■ PROBLEM DETAILS ■
Every record that follows should be copied exactly. No picture belongs in the copy.

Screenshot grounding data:

=== Section Start ===

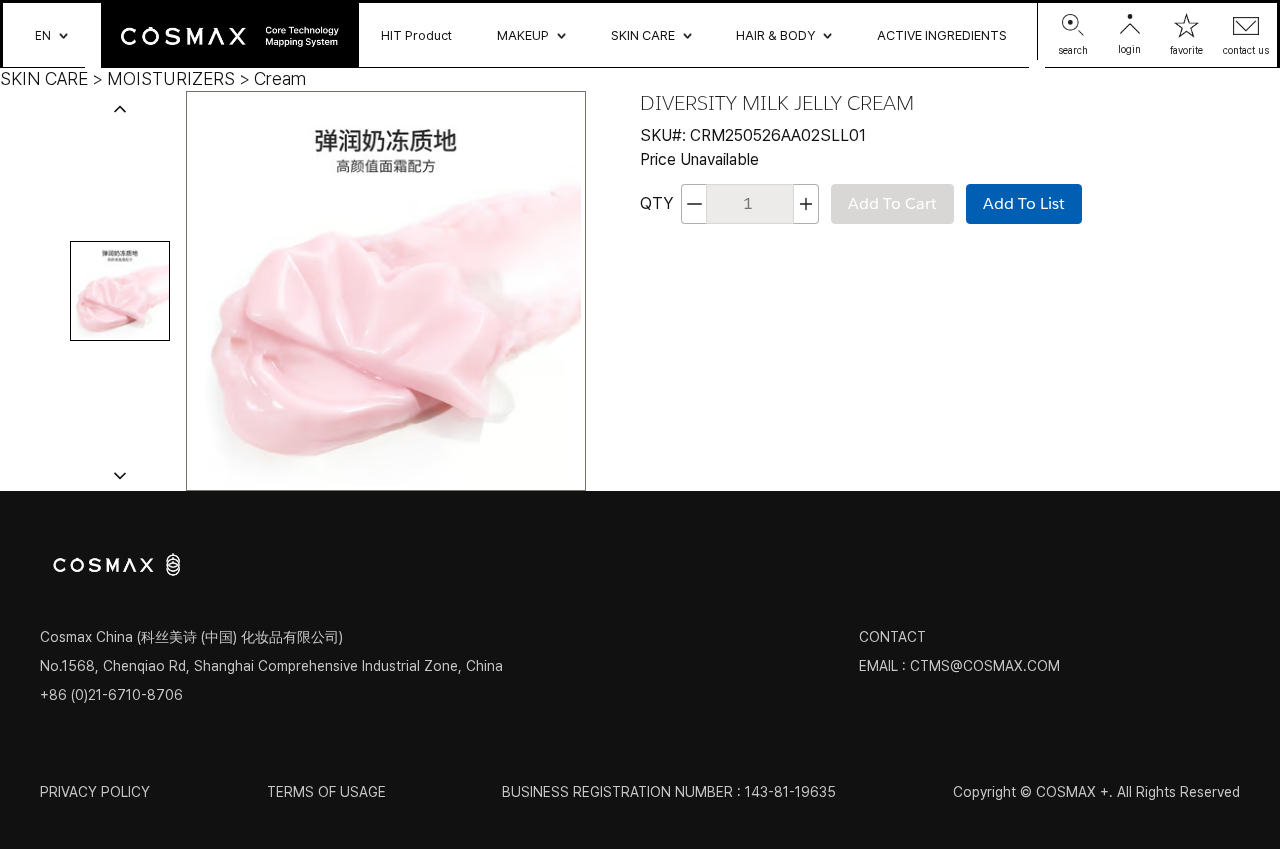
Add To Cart (892, 203)
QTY (656, 203)
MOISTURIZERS (171, 78)
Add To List (1024, 203)
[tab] (120, 291)
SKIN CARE (44, 78)
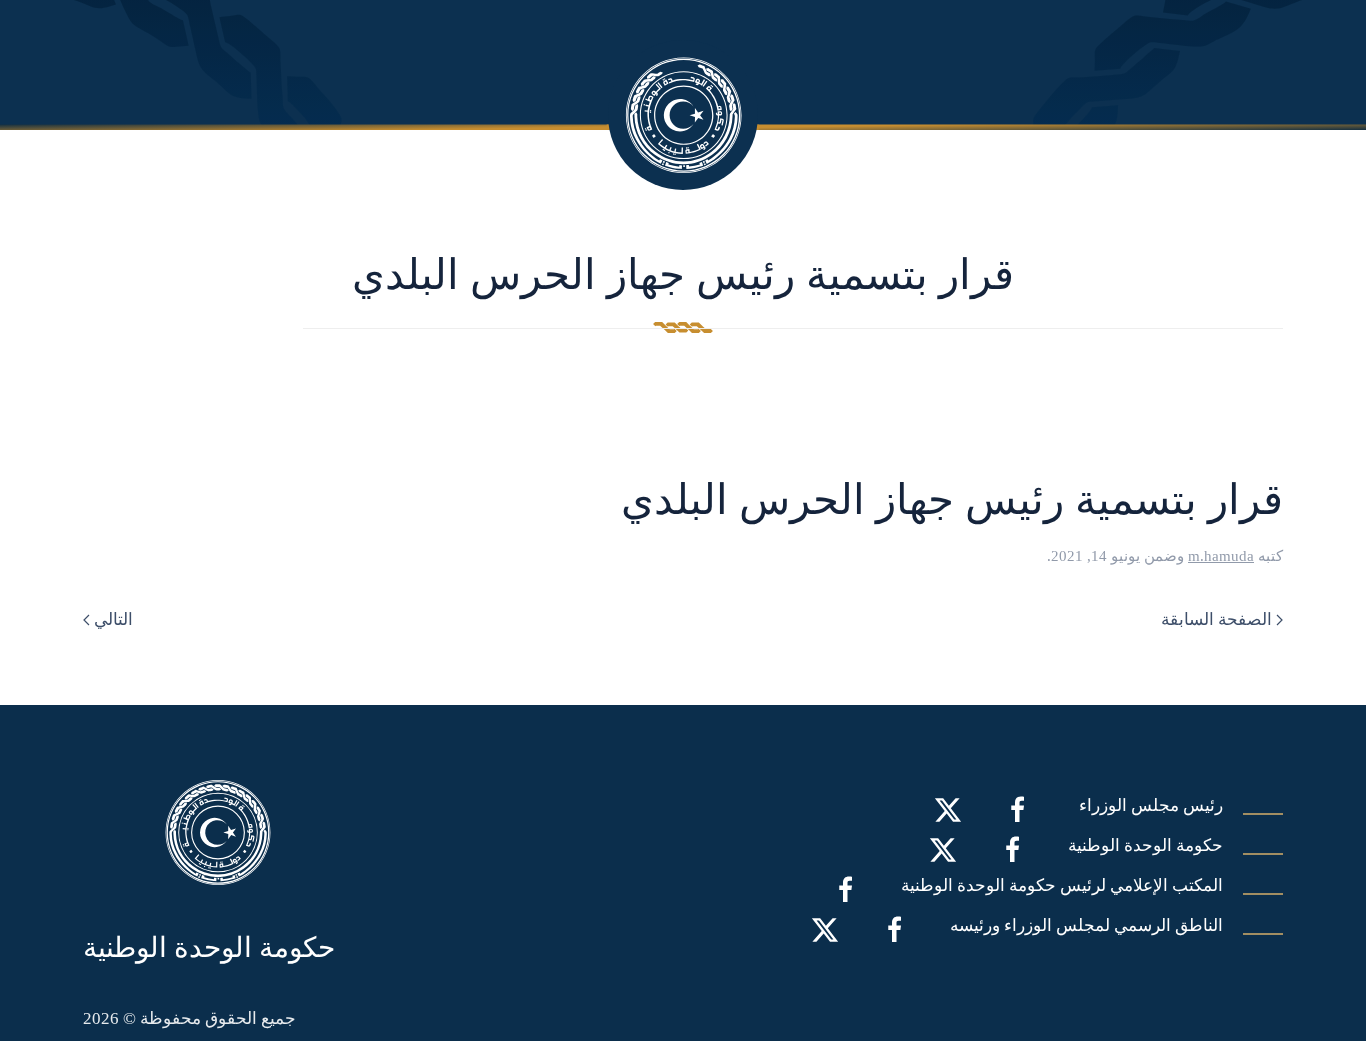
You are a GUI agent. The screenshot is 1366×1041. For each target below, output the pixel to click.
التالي (113, 619)
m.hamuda (1221, 556)
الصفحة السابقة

=== Section End ===

■ COMPLETED TASK ■
Add To Cart (892, 203)
QTY (656, 203)
MOISTURIZERS (171, 78)
Add To List (1024, 203)
[tab] (120, 291)
SKIN CARE (44, 78)
You are a GUI agent. The screenshot is 1366×1041. For each target below, output the pixel to click.
التالي (113, 619)
m.hamuda (1221, 556)
الصفحة السابقة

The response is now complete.